We didn’t book a return flight to Seattle yet because we didn’t know, for sure, what would happen out here. So, in that sense, Auggie doesn’t have any firm plans he’s cancelling in order to do this. In fact, the only one who’s cancelled anything as of this moment is me. Which I’m sure is a huge disappointment for him. But doesn’t he want to share one last night with me? We can’t have sex, true, due to our piercings, but we could cuddle and talk and make out—all the things we did together last night, when we also couldn’t have sex, and it was wonderful. Doesn’t he want to spend what’s surely going to be our last night together for who-knows-how-long, naked and in each other’s arms?

“Yeah, all that makes sense,” I say flatly. “Have a great time with your family.”

“Thanks. Text me when you land safely in Seattle.”

Oh, so he’s expecting us to continue texting after this sad and unexpected goodbye? After we walk away from each other now, will we text as friends or fuck buddies or what? And for how long? What’s the plan? Whatever it is, how long before one or both of us loses interest in texting, or meets someone else, and the amazing spark between us becomes a distant memory?

“Text me when you land safely, too.”

“I will.” He smiles ruefully. “I’ve had the time of my life with you, Charlotte McDougal.”

I’m too emotional to speak. I’ve had the time of my life with him, too. But I can’t say it. If he’s gonna go, then I need him to go now. What’s the point of prolonging our goodbye?

Auggie shifts his grip on his rolling bag’s handle. “Do you think Tessa will be okay watching Lucky for the full week?”
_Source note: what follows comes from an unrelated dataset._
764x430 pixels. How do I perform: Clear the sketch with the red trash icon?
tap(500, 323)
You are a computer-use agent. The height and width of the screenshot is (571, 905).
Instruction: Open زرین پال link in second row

Seriously? I love Lucky, too, but I don’t want to talk about the fucking dog right now. I want Auggie to kiss me goodbye and then realize, the second our lips meet, he can’t do it. He can’t take the high road and walk away from me. His heart won’t let him.

“Tessa thinks we’re staying in New York for the whole week, remember? I can’t imagine she’d feel differently about watching Lucky, simply because we’re no longer going to be together on our travels.”

“Yeah. That makes sense.” He looks physically pained. After shifting his weight, he suddenly exhales, steps forward, and takes my face in his hands. I’m expecting him to kiss me, but he stares into my eyes for a long moment, like he’s memorizing every inch of my face; and then, finally, thank God, the man leans in and gives me the kiss of a lifetime. A tender, heartfelt fusion of our lips and souls that makes my heart stampede and every hair on my body stand on end.